- Developer: The Crayon Eating Company
- Publisher: The Crayon Eating Company
- Platforms: Linux; Windows; Nintendo Switch; Nintendo Switch 2;
- Release: Linux, Windows 13 March 2026 Switch, Switch 2 2 October 2026
- Genres: 3D platformer, adventure
- Mode: Single-player ;

= Funi Raccoon Game =

2026 video game

Funi Raccoon Game is an Irish 2026 collect-a-thon platformer developed and published by the Crayon Eating Company. It follows a raccoon who has just recently purchased a dumpster and seeks to decorate their new home by traveling to various locations and gathering objects to place around the dumpster.

== Plot ==
After purchasing a dumpster to live in, the raccoon explores the city of Norwich, collecting any and all objects they can pick up to furnish their home. The Four Dimensional Hypercube, an intelligent computer and friend to the raccoon, opens portals to more locations as more items have been collected. One unlocked location is Beenie HQ, a factory that produces plush toys of their mascot Beenie the Birthday Boy. The raccoon may take over the factory, overthrowing the evil corporation that runs it and changing the factory to produce raccoon plushes instead. The other location to be unlocked is the Blimbo Cluster which contains Blimbo Village, and Blimbo City, the settlements of the Blimbos, who are various objects with faces.

The raccoon is then tasked by the Four Dimensional Hypercube to take the cooling rod from the nuclear reactor in Blimbo City. Removing it triggers a nuclear meltdown and subsequent apocalypse. The raccoon continues to collect items in the wasteland, needing to collect two more cooling rods to cross a bridge in the Gully, a location they are told they can fix their mess.
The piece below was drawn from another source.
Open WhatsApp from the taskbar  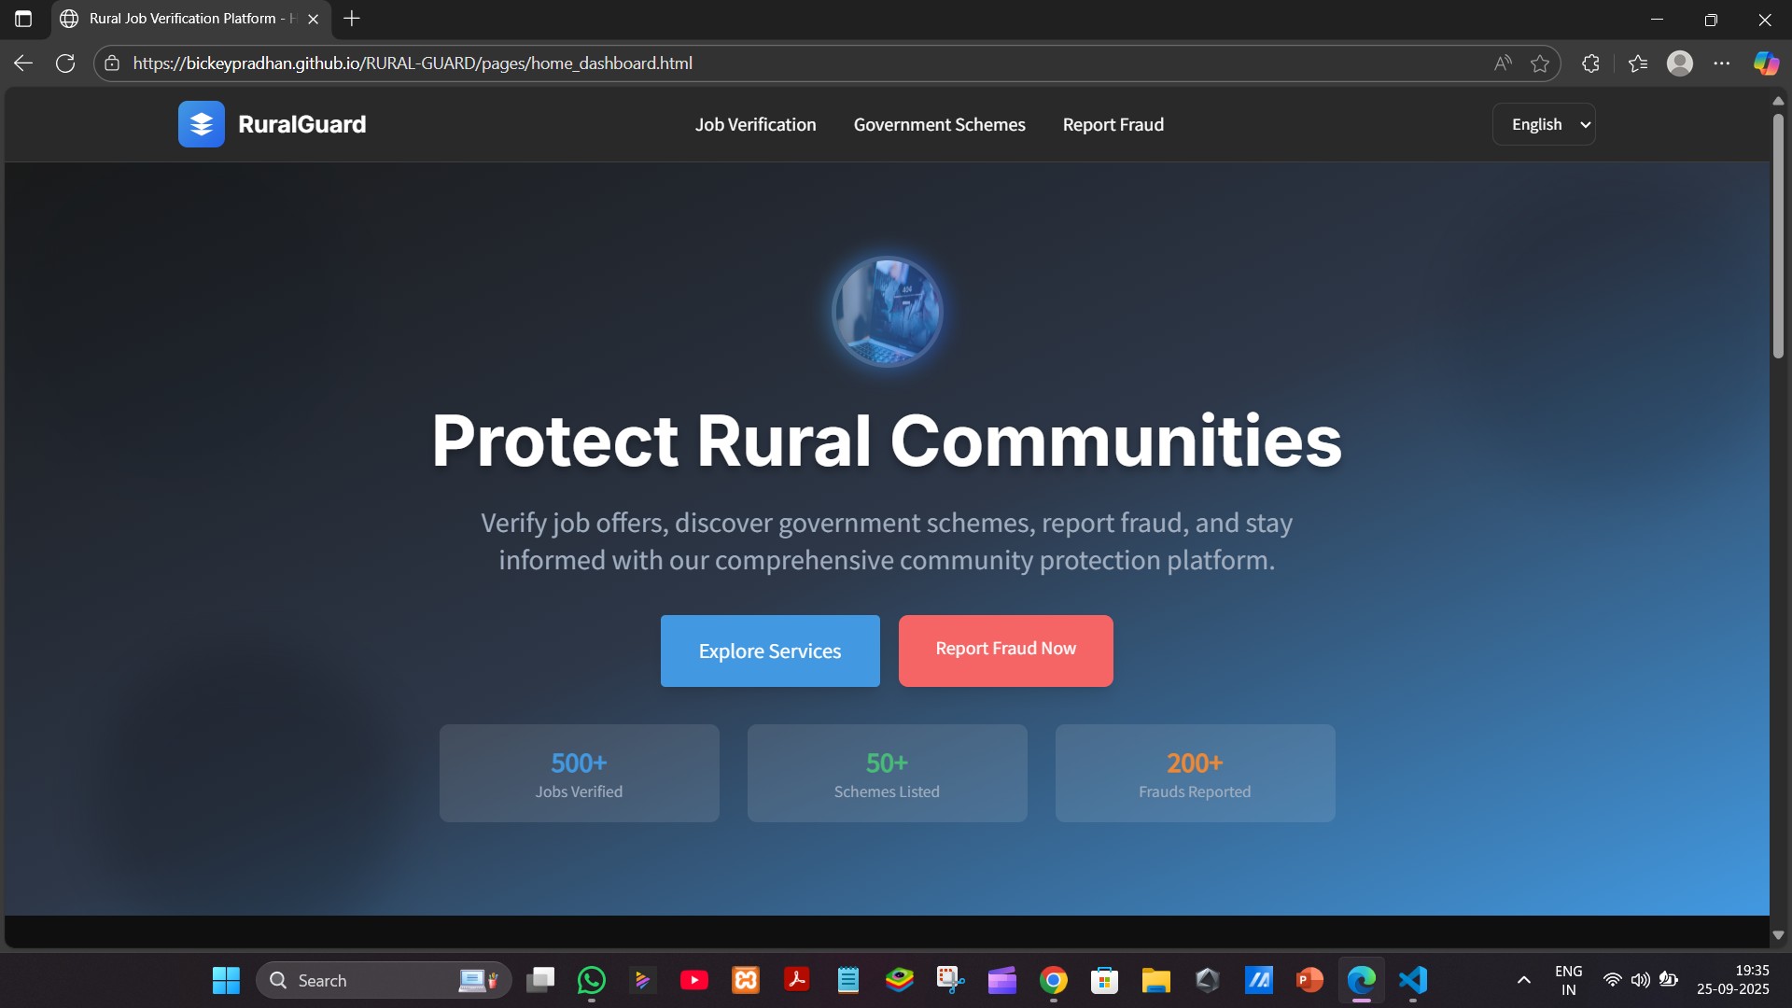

All endings start in the Gully. In one the raccoon starts and bolsters a cult centred around Beenie the Birthday Boy, and serves to become the new Beenie in order to resurrect him. In another, it is revealed the Four Dimensional Hypercube is British, and all the items they had been collecting were to open her museum, causing the raccoon to fall to the ground, distraught. Another ending has the raccoon buy an orb that results in their death, an unknown entity saying they should have helped someone if they wanted a better ending. The last of the endings requires the raccoon to have brought specific items to Lugh the Sun God in each of the previous locations. Lugh reveals the Four Dimensional Hypercube is British, then teaming up with the raccoon to defeat her.

== Gameplay ==

Gameplay screenshot

The game has an open world in which players can move and jump in order to collect and store objects placed in various interconnected locations. Connected areas can be found through exploration and simple puzzles, and new disconnected locations can be accessed by collecting enough unique items.

== Release and reception ==
Funi Raccoon Game Released on 13 March 2026 on Steam for Windows and Linux. The game received very positive reviews following release, saying it has a collage-like aesthetic and comparing it to Windows 95, although stating the controls can be tricky for some players. Jake Boyette in his review for Fix Gaming, gave it a score of 9/10, writing "Funi Raccoon Game is a truly unique 3D platformer." Chris Person for Aftermath writes "It is a game that not only does not hide its seams but makes a tapestry out of them. It is the shorter game with worse graphics that people claim they want. The result is indeed “Funi.”"

Ports for Nintendo Switch and Nintendo Switch 2 will release on 2 October 2026.